== Stated problem ==
Express every line of the entries below as a JSON list of strings, one string per line, omitting blank lines.

== Task input ==
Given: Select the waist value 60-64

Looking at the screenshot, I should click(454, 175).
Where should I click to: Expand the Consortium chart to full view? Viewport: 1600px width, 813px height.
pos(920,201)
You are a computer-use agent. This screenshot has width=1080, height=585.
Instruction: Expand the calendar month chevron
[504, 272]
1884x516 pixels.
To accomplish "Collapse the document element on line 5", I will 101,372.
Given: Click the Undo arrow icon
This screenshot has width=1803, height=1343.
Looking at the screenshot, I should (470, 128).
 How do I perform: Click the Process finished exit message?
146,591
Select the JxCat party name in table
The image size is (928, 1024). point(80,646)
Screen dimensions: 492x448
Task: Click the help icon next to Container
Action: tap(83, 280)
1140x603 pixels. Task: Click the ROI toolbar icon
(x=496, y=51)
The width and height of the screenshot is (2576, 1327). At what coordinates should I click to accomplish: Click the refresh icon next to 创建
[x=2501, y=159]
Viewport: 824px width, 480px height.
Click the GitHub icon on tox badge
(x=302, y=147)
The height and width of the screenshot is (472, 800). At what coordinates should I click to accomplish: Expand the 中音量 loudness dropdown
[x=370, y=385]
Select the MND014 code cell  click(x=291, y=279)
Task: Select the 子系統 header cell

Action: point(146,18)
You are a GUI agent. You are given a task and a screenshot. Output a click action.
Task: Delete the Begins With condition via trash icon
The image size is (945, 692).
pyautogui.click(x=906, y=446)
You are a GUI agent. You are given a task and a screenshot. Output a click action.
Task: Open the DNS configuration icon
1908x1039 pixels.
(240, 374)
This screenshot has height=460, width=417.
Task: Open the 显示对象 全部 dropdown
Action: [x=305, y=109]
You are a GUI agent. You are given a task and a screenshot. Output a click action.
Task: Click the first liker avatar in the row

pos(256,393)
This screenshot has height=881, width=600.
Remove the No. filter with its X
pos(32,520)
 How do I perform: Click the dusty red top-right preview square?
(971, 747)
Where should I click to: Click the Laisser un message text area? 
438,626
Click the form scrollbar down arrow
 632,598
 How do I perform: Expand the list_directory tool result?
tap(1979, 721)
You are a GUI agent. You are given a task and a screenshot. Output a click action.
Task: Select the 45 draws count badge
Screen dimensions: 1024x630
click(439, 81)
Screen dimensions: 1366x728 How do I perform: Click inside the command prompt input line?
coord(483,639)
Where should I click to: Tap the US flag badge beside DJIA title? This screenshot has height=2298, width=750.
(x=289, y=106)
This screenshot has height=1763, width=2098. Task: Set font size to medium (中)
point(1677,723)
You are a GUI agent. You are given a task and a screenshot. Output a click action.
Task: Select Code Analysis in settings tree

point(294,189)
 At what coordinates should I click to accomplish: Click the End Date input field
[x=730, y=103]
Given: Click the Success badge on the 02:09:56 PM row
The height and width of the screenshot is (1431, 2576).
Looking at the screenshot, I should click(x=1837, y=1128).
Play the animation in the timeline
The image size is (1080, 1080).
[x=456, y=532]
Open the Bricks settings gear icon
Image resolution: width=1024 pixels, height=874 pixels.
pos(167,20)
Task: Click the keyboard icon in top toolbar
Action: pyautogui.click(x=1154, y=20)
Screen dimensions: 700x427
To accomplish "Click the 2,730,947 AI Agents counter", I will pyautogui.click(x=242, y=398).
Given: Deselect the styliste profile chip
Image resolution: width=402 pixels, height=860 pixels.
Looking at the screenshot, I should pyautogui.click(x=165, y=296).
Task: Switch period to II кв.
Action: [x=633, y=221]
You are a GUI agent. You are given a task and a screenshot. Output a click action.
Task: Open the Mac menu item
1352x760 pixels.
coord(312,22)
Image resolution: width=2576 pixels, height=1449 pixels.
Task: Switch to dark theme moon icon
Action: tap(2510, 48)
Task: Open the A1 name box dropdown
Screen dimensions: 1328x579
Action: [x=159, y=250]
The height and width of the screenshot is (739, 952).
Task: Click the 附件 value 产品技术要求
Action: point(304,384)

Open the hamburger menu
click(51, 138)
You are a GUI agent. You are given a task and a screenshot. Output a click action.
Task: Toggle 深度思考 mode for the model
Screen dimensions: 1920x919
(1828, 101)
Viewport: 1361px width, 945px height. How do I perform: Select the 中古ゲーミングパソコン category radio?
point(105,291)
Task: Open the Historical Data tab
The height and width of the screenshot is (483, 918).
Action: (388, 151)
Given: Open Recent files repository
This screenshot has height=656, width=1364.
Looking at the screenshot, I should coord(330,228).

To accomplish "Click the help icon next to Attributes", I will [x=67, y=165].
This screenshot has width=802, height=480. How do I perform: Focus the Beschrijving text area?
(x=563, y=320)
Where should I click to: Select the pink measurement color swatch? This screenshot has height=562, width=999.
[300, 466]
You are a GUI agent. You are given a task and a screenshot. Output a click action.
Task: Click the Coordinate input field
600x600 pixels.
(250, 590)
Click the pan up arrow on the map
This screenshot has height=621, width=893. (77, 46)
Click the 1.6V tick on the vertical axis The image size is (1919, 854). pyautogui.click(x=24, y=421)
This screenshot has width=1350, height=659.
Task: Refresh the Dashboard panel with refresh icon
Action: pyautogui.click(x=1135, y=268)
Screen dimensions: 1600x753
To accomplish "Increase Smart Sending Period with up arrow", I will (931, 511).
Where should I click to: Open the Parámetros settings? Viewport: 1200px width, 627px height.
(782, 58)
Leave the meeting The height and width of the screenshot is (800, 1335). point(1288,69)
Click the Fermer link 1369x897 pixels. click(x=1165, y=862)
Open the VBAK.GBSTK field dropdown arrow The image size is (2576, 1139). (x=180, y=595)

== Answer in full ==
[
  "Given: Select the waist value 60-64",
  "Looking at the screenshot, I should click(454, 175).",
  "Where should I click to: Expand the Consortium chart to full view? Viewport: 1600px width, 813px height.",
  "pos(920,201)",
  "You are a computer-use agent. This screenshot has width=1080, height=585.",
  "Instruction: Expand the calendar month chevron",
  "[504, 272]",
  "1884x516 pixels.",
  "To accomplish \"Collapse the document element on line 5\", I will 101,372.",
  "Given: Click the Undo arrow icon",
  "This screenshot has width=1803, height=1343.",
  "Looking at the screenshot, I should (470, 128).",
  " How do I perform: Click the Process finished exit message?",
  "146,591",
  "Select the JxCat party name in table",
  "The image size is (928, 1024). point(80,646)",
  "Screen dimensions: 492x448",
  "Task: Click the help icon next to Container",
  "Action: tap(83, 280)",
  "1140x603 pixels. Task: Click the ROI toolbar icon",
  "(x=496, y=51)",
  "The width and height of the screenshot is (2576, 1327). At what coordinates should I click to accomplish: Click the refresh icon next to 创建",
  "[x=2501, y=159]",
  "Viewport: 824px width, 480px height.",
  "Click the GitHub icon on tox badge",
  "(x=302, y=147)",
  "The height and width of the screenshot is (472, 800). At what coordinates should I click to accomplish: Expand the 中音量 loudness dropdown",
  "[x=370, y=385]",
  "Select the MND014 code cell  click(x=291, y=279)",
  "Task: Select the 子系統 header cell",
  "Action: point(146,18)",
  "You are a GUI agent. You are given a task and a screenshot. Output a click action.",
  "Task: Delete the Begins With condition via trash icon",
  "The image size is (945, 692).",
  "pyautogui.click(x=906, y=446)",
  "You are a GUI agent. You are given a task and a screenshot. Output a click action.",
  "Task: Open the DNS configuration icon",
  "1908x1039 pixels.",
  "(240, 374)",
  "This screenshot has height=460, width=417.",
  "Task: Open the 显示对象 全部 dropdown",
  "Action: [x=305, y=109]",
  "You are a GUI agent. You are given a task and a screenshot. Output a click action.",
  "Task: Click the first liker avatar in the row",
  "pos(256,393)",
  "This screenshot has height=881, width=600.",
  "Remove the No. filter with its X",
  "pos(32,520)",
  " How do I perform: Click the dusty red top-right preview square?",
  "(971, 747)",
  "Where should I click to: Click the Laisser un message text area? ",
  "438,626",
  "Click the form scrollbar down arrow",
  " 632,598",
  " How do I perform: Expand the list_directory tool result?",
  "tap(1979, 721)",
  "You are a GUI agent. You are given a task and a screenshot. Output a click action.",
  "Task: Select the 45 draws count badge",
  "Screen dimensions: 1024x630",
  "click(439, 81)",
  "Screen dimensions: 1366x728 How do I perform: Click inside the command prompt input line?",
  "coord(483,639)",
  "Where should I click to: Tap the US flag badge beside DJIA title? This screenshot has height=2298, width=750.",
  "(x=289, y=106)",
  "This screenshot has height=1763, width=2098. Task: Set font size to medium (中)",
  "point(1677,723)",
  "You are a GUI agent. You are given a task and a screenshot. Output a click action.",
  "Task: Select Code Analysis in settings tree",
  "point(294,189)",
  " At what coordinates should I click to accomplish: Click the End Date input field",
  "[x=730, y=103]",
  "Given: Click the Success badge on the 02:09:56 PM row",
  "The height and width of the screenshot is (1431, 2576).",
  "Looking at the screenshot, I should click(x=1837, y=1128).",
  "Play the animation in the timeline",
  "The image size is (1080, 1080).",
  "[x=456, y=532]",
  "Open the Bricks settings gear icon",
  "Image resolution: width=1024 pixels, height=874 pixels.",
  "pos(167,20)",
  "Task: Click the keyboard icon in top toolbar",
  "Action: pyautogui.click(x=1154, y=20)",
  "Screen dimensions: 700x427",
  "To accomplish \"Click the 2,730,947 AI Agents counter\", I will pyautogui.click(x=242, y=398).",
  "Given: Deselect the styliste profile chip",
  "Image resolution: width=402 pixels, height=860 pixels.",
  "Looking at the screenshot, I should pyautogui.click(x=165, y=296).",
  "Task: Switch period to II кв.",
  "Action: [x=633, y=221]",
  "You are a GUI agent. You are given a task and a screenshot. Output a click action.",
  "Task: Open the Mac menu item",
  "1352x760 pixels.",
  "coord(312,22)",
  "Image resolution: width=2576 pixels, height=1449 pixels.",
  "Task: Switch to dark theme moon icon",
  "Action: tap(2510, 48)",
  "Task: Open the A1 name box dropdown",
  "Screen dimensions: 1328x579",
  "Action: [x=159, y=250]",
  "The height and width of the screenshot is (739, 952).",
  "Task: Click the 附件 value 产品技术要求",
  "Action: point(304,384)",
  "Open the hamburger menu",
  "click(51, 138)",
  "You are a GUI agent. You are given a task and a screenshot. Output a click action.",
  "Task: Toggle 深度思考 mode for the model",
  "Screen dimensions: 1920x919",
  "(1828, 101)",
  "Viewport: 1361px width, 945px height. How do I perform: Select the 中古ゲーミングパソコン category radio?",
  "point(105,291)",
  "Task: Open the Historical Data tab",
  "The height and width of the screenshot is (483, 918).",
  "Action: (388, 151)",
  "Given: Open Recent files repository",
  "This screenshot has height=656, width=1364.",
  "Looking at the screenshot, I should coord(330,228).",
  "To accomplish \"Click the help icon next to Attributes\", I will [x=67, y=165].",
  "This screenshot has width=802, height=480. How do I perform: Focus the Beschrijving text area?",
  "(x=563, y=320)",
  "Where should I click to: Select the pink measurement color swatch? This screenshot has height=562, width=999.",
  "[300, 466]",
  "You are a GUI agent. You are given a task and a screenshot. Output a click action.",
  "Task: Click the Coordinate input field",
  "600x600 pixels.",
  "(250, 590)",
  "Click the pan up arrow on the map",
  "This screenshot has height=621, width=893. (77, 46)",
  "Click the 1.6V tick on the vertical axis The image size is (1919, 854). pyautogui.click(x=24, y=421)",
  "This screenshot has width=1350, height=659.",
  "Task: Refresh the Dashboard panel with refresh icon",
  "Action: pyautogui.click(x=1135, y=268)",
  "Screen dimensions: 1600x753",
  "To accomplish \"Increase Smart Sending Period with up arrow\", I will (931, 511).",
  "Where should I click to: Open the Parámetros settings? Viewport: 1200px width, 627px height.",
  "(782, 58)",
  "Leave the meeting The height and width of the screenshot is (800, 1335). point(1288,69)",
  "Click the Fermer link 1369x897 pixels. click(x=1165, y=862)",
  "Open the VBAK.GBSTK field dropdown arrow The image size is (2576, 1139). (x=180, y=595)"
]